The following techniques are used by most subroutines to optimize performance:
The following items also impact performance. They generally depend on the specific parallel routine being called. See the subroutine description in the reference section for any exceptions to these rules.
Choosing the number of processors depends primarily on the problem size. It is reasonable to increase the number of processors, if the global problem size increases sufficiently to keep the amount of local data per process at a reasonable size. If, however, using more processes, such as 17 rather than 16, causes you to use a one-dimensional grid rather than a two-dimensional grid, performance may be degraded. See the next item.
For most subroutines, using a two dimensional (square or as close to square as possible) grid is suggested. For example, if sixteen processors were used, define a 4 by 4 process grid. For exceptions to this rule, see the subroutine descriptions in the reference section.
See the following table for suggested block sizes in your message passing
program. The optimal block size depends on the underlying node computations,
load balancing, communications, system buffering requirements, problem size,
and dimension and shape of the process grid. To achieve optimal performance,
generally requires experimentation, but the values specified in Table 29 should provide good performance for most cases. For exceptions to these
rules, see the subroutine descriptions in the reference section.
Table 29. Suggested Block Sizes
Area | POWER Nodes | POWER2 Nodes | ||
---|---|---|---|---|
Level 2 PBLAS | 24 |
24 (All subroutines, except PDTRSV) 64 (PDTRSV) | ||
Level 3 PBLAS | 40 | 70 | ||
Dense Linear Algebraic Equations | 40 |
70 (Real subroutines) 30 (Complex subroutines) | ||
Eigensystems Analysis and Singular Value Analysis | 24 | 24 | ||
Random Number Generation | .5 (data cache size) | .5 (data cache size) | ||
|
For all HPF subroutines, except GEBRD, data directives are included in the interface module PESSL_HPF; therefore, you can specify any data distribution for your vectors, matrices, and sequences, because the XL HPF compiler will, if necessary, redistribute the data prior to calling the HPF Parallel ESSL subroutine. Data directives for GEBRD cannot be included in the PESSL_HPF module, because the alignment requirements for some of the vectors depend on the size of the matrix. For details, see GEBRD--Reduce a General Matrix to Bidiagonal Form.

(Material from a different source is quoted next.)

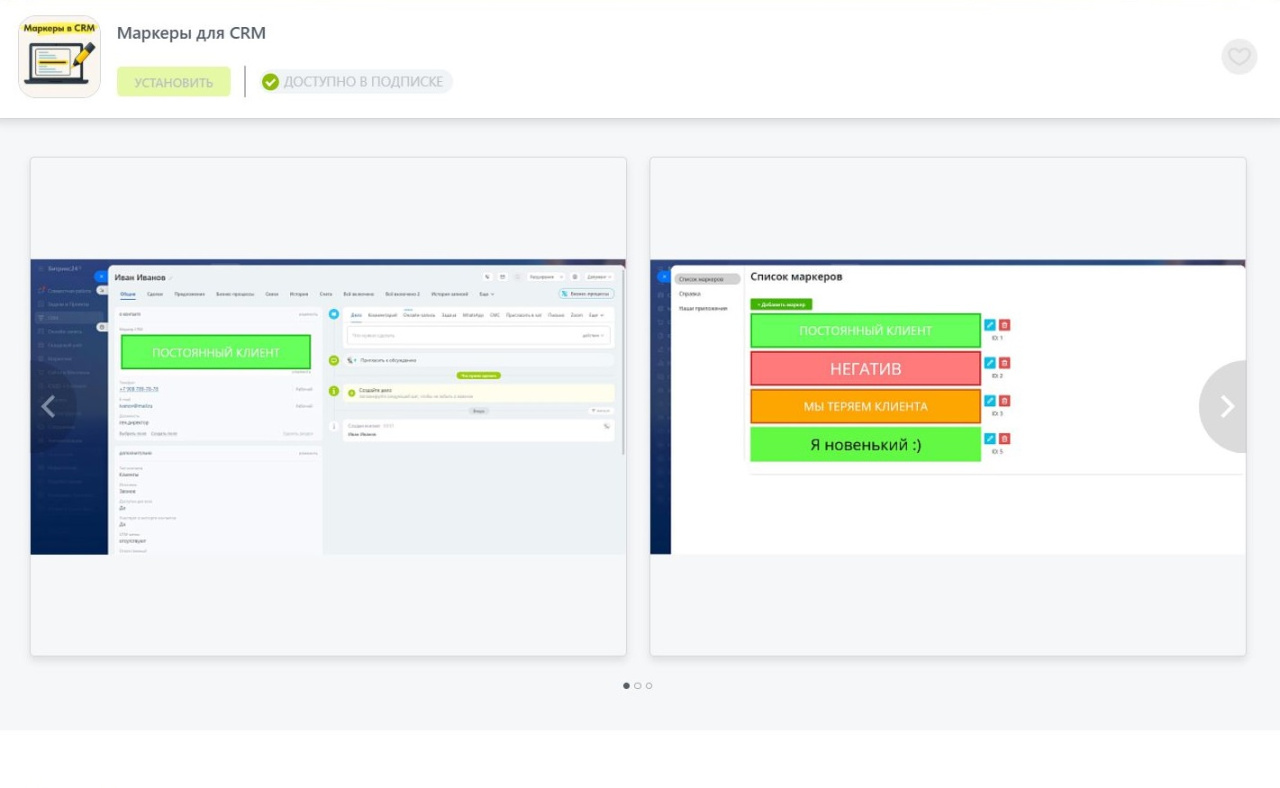Click the green checkmark subscription icon

[x=270, y=82]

When using cyclic distribution in your HPF program, you can only specify CYCLIC(1) data distributions. However, the performance of the Level 3 PBLAS, Dense Linear Algebraic Equations, and Eigensystems Analysis and Singular Value Analysis subroutines is improved if a CYCLIC(N) data distribution is used. To accomplish this, PESSL_HPF contains CYCLIC(N) data directives for a two-dimensional process grid in the interface for these subroutines. The block sizes specified in the PESSL_HPF module are listed in Table 30.
There are CYCLIC(1) directives for a two-dimensional process grid in the interfaces in PESSL_HPF for the Level 2 PBLAS.

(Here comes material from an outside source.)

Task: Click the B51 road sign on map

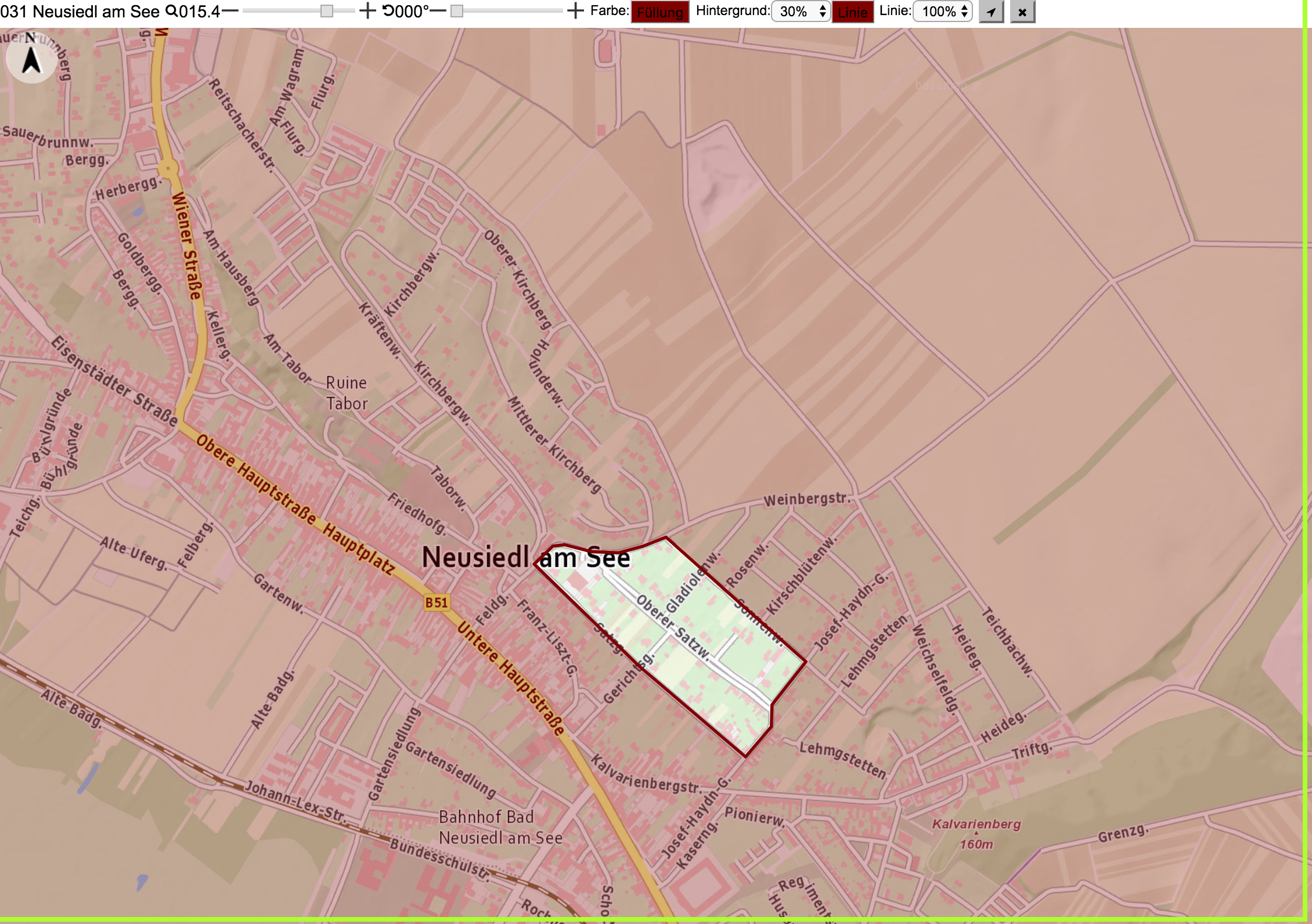Action: pos(437,602)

There are BLOCK data directives for a one-dimensional process grid in the interfaces in PESSL_HPF for the Banded Linear Algebraic Equations, Fourier transform and Random Number Generation subroutines.
For more information about the PESSL_HPF module, see "Using Extrinsic Procedures--The Parallel ESSL Subroutines".
Table 30. Block Sizes Specified in the PESSL_HPF Module
Area | Block Size |
---|---|
Level 2 PBLAS | 1 |
Level 3 PBLAS | 70 |
Dense Linear Algebraic Equations |
70 (Real) 30 (Complex) |
Eigensystems Analysis and Singular Value Analysis | 24 |